Frances felt her heart contract. She said nothing.
They were out upon the open moor road before Oliver volunteered anything further. Then, somewhat abruptly, with a sidelong glance at her, he said, “It’s decent of you to come back to us after the fright you had.”
“I am only coming for little Ruth’s sake,” Frances said.
“Yes, I know. The doctor told me. I didn’t think he’d get you to come,” said Oliver frankly. “You’d had a pretty bad scare. But it might have been worse, I suppose. The fellow wasn’t much damaged, was he?”
There was curiosity in his tone tempered with a reticence that she was quick to detect. A sharp sense of anger surged within her.
“It was no thanks to—to—the man who shot him that he wasn’t killed,” she said.
“No. I know,” said Oliver. He added after a moment, “Anyway I did my best to prevent it. It wasn’t my fault that it happened.”
She turned upon him. “But—surely you didn’t know it was going to happen?” she said.
He lifted his shoulders. “No, I didn’t know, Miss Thorold. But I did know the chap was in danger. I told you so, didn’t I?”
“But why—why?” said Frances.
He gave her again that sidelong glance. “Can’t always account for things,” he said. “We’re a good long way from towns and civilization here.”
“But he might have been killed!” she said.
He nodded. “So he might. But he wasn’t. That’s all that matters. Where is he now?”
“He has gone to town,” she said.
“Then, if he’s a wise man, he’ll stop there,” said Oliver with finality, and whipped up his horse.
The day was soft and cloudy, the tors wrapped in mist. There was a feeling of rain in the air and the sweetness of rain-filled streams. She heard the rushing of unseen water as they trotted over the winding moorland road. It filled her with a great sadness, a longing indescribable to which she could give no name.

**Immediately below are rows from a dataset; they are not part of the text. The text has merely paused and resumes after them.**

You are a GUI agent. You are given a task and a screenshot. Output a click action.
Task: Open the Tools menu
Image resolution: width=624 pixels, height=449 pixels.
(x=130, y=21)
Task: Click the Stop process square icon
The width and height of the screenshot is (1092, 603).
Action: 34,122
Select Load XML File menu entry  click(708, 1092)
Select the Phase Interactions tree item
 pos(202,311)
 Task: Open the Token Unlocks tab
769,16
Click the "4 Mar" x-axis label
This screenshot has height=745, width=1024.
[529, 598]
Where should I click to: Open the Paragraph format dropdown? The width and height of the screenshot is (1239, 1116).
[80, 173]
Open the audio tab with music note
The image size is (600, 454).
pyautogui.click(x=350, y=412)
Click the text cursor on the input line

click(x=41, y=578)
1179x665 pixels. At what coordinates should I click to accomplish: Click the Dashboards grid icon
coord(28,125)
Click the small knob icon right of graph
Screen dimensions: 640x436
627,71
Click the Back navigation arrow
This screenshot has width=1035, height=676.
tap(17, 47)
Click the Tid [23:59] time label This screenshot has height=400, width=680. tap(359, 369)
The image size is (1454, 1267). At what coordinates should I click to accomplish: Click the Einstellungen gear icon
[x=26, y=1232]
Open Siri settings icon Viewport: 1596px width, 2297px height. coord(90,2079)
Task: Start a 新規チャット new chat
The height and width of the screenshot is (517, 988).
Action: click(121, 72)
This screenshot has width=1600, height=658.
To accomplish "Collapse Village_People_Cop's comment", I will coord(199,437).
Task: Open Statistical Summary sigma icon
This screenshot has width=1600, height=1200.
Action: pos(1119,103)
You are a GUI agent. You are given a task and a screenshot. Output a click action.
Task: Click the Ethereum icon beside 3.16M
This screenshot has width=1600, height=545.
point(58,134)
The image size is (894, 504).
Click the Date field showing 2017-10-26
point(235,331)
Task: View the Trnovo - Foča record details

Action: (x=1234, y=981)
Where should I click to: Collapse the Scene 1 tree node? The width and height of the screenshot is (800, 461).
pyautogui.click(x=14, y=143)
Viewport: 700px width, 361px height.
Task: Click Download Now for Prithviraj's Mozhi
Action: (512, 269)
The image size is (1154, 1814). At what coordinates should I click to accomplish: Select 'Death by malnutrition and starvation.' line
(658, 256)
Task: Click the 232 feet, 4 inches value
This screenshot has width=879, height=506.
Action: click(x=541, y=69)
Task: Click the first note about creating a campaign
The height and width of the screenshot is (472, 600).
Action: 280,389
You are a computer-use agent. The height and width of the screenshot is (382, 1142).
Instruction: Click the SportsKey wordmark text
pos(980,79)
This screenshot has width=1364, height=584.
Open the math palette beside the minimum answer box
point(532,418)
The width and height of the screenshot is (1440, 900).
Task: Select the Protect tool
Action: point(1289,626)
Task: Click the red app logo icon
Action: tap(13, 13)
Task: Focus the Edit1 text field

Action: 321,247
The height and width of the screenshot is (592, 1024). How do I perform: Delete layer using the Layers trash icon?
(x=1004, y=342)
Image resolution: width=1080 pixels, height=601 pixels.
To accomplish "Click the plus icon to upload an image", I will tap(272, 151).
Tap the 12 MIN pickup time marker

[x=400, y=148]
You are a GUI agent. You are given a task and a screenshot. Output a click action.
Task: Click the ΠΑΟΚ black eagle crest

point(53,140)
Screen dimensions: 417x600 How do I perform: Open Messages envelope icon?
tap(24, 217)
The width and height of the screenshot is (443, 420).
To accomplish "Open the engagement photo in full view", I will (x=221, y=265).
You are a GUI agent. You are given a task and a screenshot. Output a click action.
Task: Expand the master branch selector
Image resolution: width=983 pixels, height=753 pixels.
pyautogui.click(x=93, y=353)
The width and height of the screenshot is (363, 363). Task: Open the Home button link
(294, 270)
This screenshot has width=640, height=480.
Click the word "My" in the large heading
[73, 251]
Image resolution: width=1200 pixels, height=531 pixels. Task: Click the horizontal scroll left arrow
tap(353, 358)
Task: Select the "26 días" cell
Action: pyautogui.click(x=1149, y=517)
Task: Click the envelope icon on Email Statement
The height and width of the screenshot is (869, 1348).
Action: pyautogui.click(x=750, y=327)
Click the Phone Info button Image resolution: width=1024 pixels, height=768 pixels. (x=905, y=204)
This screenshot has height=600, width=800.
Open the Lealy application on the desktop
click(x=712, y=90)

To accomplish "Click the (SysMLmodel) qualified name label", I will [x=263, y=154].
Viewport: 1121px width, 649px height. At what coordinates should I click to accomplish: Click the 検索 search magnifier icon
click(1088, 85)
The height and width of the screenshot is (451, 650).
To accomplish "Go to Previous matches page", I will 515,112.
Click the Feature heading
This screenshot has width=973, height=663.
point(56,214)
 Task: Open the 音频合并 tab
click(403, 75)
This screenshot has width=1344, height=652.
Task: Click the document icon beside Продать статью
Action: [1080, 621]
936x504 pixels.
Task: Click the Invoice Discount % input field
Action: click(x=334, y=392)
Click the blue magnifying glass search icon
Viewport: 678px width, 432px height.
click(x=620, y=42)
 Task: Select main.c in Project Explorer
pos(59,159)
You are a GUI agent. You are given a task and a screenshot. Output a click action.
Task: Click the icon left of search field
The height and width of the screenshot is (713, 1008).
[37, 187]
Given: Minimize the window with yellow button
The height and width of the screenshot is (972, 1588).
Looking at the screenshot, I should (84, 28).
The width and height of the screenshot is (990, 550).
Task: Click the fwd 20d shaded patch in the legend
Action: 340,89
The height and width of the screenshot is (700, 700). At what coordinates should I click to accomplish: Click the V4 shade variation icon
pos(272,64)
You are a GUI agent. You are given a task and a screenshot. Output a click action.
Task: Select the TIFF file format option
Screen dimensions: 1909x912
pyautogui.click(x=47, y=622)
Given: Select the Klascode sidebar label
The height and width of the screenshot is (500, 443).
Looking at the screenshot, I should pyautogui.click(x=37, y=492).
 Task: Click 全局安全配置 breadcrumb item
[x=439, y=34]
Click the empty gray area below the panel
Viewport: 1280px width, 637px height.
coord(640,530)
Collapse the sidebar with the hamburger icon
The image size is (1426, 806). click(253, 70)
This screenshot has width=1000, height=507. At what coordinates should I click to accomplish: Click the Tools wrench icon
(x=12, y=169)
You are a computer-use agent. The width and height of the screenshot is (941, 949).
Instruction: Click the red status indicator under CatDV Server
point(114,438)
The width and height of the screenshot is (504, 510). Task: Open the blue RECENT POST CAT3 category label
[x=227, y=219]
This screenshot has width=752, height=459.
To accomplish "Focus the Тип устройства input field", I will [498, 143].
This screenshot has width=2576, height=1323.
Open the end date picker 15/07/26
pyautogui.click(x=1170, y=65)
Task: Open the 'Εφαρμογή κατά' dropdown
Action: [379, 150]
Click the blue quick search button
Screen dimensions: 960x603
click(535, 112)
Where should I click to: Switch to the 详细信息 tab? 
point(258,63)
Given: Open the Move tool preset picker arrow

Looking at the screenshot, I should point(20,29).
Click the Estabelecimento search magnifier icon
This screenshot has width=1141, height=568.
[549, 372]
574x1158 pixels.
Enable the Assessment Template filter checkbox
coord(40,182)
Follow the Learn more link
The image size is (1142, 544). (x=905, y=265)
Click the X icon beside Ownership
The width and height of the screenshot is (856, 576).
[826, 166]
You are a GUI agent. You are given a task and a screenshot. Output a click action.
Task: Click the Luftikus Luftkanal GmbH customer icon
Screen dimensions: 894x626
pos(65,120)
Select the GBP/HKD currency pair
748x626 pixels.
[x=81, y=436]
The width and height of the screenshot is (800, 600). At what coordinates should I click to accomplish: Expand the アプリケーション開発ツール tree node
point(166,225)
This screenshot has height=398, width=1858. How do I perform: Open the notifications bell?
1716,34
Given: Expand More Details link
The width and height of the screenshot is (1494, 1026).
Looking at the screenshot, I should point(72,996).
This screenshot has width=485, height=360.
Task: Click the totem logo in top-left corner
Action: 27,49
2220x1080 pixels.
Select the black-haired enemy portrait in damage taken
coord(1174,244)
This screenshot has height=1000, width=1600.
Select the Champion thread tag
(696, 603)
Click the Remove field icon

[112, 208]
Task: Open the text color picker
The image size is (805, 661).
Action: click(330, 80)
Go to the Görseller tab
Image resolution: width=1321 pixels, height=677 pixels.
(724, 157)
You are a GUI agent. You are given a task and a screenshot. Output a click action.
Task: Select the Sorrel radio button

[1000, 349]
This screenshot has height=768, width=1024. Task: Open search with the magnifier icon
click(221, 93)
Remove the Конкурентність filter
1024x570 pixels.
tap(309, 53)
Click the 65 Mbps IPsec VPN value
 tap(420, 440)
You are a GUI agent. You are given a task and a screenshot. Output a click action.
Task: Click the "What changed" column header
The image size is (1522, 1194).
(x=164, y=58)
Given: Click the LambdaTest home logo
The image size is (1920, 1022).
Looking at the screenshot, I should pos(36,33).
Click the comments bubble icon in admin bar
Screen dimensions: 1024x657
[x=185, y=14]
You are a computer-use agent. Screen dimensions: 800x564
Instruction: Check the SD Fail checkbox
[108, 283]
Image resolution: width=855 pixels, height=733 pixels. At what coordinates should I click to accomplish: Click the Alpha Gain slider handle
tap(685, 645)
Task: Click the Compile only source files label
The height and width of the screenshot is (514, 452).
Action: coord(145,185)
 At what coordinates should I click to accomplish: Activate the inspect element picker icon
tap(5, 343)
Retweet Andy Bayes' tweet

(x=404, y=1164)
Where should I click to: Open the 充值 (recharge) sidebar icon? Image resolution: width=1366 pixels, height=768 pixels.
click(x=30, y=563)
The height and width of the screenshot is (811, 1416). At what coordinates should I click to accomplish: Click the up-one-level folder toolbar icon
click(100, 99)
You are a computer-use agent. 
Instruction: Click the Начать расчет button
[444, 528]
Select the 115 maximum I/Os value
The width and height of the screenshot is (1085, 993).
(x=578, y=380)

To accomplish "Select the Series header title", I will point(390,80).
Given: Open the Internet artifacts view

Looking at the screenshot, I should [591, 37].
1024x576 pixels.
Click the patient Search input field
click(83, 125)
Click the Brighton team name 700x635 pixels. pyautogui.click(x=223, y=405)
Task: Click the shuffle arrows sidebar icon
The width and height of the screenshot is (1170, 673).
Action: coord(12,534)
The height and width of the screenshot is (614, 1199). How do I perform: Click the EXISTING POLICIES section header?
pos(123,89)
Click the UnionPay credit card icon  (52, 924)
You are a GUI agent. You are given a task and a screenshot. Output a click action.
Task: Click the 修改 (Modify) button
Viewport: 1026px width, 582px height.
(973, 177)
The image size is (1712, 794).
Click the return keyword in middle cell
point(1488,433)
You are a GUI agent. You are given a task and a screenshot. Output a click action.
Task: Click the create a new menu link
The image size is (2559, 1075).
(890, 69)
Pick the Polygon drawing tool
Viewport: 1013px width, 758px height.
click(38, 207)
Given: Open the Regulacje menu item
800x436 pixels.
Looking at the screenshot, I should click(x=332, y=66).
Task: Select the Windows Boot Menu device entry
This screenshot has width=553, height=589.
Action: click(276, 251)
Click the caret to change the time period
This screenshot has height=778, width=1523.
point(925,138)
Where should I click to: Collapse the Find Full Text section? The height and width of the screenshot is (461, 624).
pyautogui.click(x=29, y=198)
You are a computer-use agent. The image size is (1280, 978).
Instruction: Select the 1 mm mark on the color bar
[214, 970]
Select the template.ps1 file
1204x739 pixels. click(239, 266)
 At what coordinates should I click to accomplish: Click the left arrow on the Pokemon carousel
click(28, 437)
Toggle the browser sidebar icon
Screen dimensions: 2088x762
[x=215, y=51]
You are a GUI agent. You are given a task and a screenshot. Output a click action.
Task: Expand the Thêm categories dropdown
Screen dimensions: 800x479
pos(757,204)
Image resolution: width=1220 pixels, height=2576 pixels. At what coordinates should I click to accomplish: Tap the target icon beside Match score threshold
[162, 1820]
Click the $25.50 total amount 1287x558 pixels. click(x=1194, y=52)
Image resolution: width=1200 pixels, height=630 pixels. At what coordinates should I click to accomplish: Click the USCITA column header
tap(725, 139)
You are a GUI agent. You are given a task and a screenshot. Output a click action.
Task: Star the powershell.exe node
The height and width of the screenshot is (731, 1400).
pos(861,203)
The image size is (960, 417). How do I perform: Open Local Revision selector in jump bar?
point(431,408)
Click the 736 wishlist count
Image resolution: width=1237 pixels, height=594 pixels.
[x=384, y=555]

She asked no more questions of Oliver, for she knew instinctively that she would receive no actual enlightenment from him. Moreover, something within her shrank from discussing Arthur Dermot and Arthur Dermot’s motives with a third person. Any explanation, she felt, must come from the man himself.
They drove on up the stony road, drawing nearer and nearer to the great boulder-strewn tors, hearing the vague bleatings of sheep in the desolation but seeing no living thing upon their way. Again the eeriness of the place began to possess Frances. It was a relief to her when Oliver said abruptly, “We won’t go by the Stones.”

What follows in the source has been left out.